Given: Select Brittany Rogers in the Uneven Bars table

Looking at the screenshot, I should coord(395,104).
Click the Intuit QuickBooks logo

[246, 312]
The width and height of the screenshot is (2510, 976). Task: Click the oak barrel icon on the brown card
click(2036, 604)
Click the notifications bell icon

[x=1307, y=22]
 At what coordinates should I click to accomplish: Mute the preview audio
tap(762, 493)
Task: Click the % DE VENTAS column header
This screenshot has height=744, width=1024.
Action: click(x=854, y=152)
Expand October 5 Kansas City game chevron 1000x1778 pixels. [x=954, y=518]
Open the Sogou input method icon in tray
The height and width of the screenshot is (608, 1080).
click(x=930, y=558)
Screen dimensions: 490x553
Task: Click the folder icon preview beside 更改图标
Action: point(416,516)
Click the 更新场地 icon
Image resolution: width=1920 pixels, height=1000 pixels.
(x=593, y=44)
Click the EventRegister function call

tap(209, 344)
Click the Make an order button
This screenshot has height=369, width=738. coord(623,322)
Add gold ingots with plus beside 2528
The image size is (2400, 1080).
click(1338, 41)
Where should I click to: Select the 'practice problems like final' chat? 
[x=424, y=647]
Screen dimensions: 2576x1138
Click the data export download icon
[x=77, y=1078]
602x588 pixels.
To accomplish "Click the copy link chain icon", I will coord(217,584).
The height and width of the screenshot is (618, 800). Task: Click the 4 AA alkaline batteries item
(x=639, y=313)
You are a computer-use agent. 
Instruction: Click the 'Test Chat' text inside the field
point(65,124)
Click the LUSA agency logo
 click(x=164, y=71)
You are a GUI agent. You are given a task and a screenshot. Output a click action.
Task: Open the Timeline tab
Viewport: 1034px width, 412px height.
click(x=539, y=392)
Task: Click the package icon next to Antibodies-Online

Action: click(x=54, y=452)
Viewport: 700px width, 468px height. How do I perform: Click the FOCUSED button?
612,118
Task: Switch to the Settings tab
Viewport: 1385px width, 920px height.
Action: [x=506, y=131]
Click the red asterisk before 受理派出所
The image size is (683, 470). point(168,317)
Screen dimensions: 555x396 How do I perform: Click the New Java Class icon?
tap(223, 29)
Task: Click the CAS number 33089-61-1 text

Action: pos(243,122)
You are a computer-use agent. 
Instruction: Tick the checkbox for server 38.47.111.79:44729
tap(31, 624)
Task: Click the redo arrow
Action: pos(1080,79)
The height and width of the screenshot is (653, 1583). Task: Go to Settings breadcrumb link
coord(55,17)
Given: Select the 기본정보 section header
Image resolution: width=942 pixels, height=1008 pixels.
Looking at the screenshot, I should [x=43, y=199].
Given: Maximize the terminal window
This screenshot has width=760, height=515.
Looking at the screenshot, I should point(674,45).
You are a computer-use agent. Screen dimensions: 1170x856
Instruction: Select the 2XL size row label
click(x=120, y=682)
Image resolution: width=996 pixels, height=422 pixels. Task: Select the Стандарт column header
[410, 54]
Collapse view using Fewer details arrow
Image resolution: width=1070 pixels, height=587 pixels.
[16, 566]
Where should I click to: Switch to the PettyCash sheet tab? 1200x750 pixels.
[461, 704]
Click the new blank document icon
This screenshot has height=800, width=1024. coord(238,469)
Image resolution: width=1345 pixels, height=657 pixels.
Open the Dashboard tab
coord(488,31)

> _Exercise instructions_
Say how many lines of the data include the string "agent". Nothing other than the number should be given.

> _Solution to this problem_
4